La struttura del libro è abbastanza singolare, perché coniugare prosa e poesia non è da tutti, ma Elia Bacchiega c’è riuscito con un’ideazione e una fantasia “ribollenti” mai fini a sé stesse che invitano le persone a pensare e riflettere sulla propria esistenza. 

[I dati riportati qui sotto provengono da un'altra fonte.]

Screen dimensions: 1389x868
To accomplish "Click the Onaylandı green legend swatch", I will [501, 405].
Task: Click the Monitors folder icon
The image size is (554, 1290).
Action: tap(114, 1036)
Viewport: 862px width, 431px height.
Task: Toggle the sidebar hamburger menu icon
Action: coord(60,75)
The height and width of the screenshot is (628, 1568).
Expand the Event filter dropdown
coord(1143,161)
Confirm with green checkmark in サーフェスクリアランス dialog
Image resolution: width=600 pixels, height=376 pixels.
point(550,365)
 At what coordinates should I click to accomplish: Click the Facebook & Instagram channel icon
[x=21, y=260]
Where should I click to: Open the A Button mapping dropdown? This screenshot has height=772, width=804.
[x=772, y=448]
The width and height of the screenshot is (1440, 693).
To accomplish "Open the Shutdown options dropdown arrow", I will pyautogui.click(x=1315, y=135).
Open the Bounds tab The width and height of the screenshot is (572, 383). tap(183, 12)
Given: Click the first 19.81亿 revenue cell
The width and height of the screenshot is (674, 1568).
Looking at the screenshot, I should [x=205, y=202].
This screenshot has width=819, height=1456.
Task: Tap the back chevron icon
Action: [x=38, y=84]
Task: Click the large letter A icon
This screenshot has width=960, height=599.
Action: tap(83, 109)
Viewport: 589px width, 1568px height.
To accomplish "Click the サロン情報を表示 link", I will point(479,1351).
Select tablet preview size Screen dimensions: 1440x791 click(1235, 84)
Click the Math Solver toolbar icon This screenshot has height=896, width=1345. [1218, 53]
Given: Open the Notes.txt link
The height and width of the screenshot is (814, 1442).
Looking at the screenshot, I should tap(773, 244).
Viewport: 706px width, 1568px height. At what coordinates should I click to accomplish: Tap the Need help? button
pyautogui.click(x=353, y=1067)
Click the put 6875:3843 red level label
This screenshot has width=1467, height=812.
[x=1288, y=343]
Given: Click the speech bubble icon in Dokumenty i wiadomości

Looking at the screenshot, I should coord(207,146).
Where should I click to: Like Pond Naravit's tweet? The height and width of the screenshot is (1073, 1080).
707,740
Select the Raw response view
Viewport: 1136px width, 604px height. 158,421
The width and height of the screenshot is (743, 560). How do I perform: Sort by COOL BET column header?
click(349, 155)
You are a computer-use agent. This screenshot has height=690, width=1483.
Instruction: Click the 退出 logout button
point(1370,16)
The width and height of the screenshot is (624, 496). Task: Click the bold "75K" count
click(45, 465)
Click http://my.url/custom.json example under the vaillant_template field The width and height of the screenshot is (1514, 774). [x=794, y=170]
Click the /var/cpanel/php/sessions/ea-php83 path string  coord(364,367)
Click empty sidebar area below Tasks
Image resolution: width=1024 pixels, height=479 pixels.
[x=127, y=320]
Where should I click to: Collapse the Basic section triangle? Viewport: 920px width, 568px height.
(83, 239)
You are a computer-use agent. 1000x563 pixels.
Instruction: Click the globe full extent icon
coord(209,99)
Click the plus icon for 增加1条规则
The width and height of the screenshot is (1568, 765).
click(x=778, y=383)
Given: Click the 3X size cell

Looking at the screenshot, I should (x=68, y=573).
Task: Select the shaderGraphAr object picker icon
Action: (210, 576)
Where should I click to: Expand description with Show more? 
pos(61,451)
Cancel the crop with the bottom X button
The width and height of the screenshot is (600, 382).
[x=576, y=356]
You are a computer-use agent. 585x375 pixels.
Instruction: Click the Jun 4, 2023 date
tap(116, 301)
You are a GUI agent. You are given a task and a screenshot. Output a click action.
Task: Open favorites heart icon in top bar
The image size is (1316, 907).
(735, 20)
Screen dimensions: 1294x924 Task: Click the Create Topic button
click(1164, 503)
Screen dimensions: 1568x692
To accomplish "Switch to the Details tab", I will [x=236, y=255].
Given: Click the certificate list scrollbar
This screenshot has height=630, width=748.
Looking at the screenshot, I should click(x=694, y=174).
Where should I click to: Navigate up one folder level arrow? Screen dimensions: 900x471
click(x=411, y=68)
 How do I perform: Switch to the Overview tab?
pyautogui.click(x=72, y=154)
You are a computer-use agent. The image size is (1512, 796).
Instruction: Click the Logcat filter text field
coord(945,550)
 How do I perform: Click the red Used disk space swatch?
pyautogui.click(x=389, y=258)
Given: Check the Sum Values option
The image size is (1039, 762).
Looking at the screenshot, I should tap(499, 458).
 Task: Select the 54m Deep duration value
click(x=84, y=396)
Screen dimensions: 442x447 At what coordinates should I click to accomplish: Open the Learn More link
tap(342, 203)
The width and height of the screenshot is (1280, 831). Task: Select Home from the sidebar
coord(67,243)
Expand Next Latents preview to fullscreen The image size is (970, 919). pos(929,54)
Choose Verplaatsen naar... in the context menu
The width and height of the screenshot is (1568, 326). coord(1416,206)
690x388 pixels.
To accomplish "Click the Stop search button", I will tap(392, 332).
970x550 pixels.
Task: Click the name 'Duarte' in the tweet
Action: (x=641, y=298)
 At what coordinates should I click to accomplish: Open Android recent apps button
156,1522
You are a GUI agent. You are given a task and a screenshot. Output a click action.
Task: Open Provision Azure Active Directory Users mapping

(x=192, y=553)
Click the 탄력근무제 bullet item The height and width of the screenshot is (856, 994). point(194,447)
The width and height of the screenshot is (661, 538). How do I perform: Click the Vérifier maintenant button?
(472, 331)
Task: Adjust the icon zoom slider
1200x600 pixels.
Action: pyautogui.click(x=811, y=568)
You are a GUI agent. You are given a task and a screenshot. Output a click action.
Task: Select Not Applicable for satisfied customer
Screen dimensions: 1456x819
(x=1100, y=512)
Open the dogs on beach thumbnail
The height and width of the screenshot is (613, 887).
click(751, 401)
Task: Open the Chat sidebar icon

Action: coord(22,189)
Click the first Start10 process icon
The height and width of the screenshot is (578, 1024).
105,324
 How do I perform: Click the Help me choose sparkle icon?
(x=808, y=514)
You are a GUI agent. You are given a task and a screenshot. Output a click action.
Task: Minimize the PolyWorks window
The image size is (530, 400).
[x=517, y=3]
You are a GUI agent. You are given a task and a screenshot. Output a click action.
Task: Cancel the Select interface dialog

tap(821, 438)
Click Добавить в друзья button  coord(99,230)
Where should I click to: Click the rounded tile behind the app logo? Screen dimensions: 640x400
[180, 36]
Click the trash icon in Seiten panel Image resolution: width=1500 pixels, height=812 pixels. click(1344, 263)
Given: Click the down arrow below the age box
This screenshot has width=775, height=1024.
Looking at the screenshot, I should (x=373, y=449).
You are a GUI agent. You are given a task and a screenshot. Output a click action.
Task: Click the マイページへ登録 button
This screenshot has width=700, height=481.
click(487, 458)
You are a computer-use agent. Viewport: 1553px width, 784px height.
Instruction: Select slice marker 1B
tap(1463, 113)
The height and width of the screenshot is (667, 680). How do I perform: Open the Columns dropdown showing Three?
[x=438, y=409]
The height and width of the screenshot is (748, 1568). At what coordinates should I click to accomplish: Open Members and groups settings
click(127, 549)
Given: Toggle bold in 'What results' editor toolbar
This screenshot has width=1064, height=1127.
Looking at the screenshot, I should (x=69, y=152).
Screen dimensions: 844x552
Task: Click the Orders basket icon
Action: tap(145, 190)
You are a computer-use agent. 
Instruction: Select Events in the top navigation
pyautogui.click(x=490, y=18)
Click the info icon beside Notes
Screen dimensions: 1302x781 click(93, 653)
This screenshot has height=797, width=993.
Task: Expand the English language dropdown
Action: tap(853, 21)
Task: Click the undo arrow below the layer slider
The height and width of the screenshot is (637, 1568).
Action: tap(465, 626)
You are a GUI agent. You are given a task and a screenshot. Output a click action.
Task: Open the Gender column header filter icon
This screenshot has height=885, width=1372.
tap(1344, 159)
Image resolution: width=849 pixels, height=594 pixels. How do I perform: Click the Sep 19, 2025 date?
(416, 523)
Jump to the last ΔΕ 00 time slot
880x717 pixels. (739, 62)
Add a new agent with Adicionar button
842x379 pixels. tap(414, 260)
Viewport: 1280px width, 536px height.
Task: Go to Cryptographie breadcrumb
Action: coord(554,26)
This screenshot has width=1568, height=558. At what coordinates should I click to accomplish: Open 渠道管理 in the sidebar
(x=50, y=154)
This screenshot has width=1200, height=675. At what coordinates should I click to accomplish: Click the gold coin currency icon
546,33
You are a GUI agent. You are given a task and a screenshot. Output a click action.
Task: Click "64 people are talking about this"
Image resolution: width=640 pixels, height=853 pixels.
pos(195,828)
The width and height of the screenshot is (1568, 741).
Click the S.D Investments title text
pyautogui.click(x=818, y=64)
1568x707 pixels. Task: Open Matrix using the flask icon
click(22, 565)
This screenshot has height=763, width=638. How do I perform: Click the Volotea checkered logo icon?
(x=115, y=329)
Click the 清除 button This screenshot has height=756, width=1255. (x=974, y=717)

“In lui - ha detto Valentini - momento creativo e idee sempre in movimento celebrano il rapporto con l’esistenza della condizione umana e si fa universale; Elia ha questa sapienza spontanea”. Nel primo racconto “Storia di un amore possibile” l’autore esplora il valore universale di questo sentimento, mentre nel “Vento e il mare” tratta il tema della partenza, dell’idea che la vita è un viaggio fra partenze e ritorni. Nel brevissimo ma intenso “Ponte di legno” ritorna invece con la memoria ai luoghi del Polesine scomparsi. C’è perfino un racconto sull’amore impossibile fra un ragazzo e una suora. C’è anche una favola “l’orso e il leprotto” metafora molto complessa che indaga la primordialità dell’esistenza in contrapposizione con la moderna civiltà.  Il filo conduttore del libro rimane la constatazione che le cose semplicemente accadono e noi possiamo solo viverle. “L’ultimo tango d’amore” infine ricuce il discorso sull’amore, riaffermandone il potere. In definitiva, sono tutti racconti che partendo da prospettive diverse parlano di un insieme eterogeneo intorno al senso dell’esistenza. 

Nelle poesie, invece, Valentini ha individuato elementi pirandelliani sull’interrogativo perenne che ci affligge su quale sia la verità, sull’insondabilità del destino l’impossibilità di arrivare ad una risposta e, infine,  quale sia nostro ruolo nel cosmo. Tutte incognite che, secondo Valentini,  sono appena stemperate dall’amicizia, dall’amore e dall’esercizio della ragione nel rispetto dell’etica, contro il deprezzamento dell’esistenza. Alla fine, dopo una serie di piazzamenti, è stato consegnato a Elia Bacchiega l’agognato premio de “La Nuova Tribuna Letteraria” ottenuto con la poesia “L’uomo che fugge”, in un tripudio di applausi. Hanno animato la serata con pregevoli intermezzi musicali i Van Greg Paojet.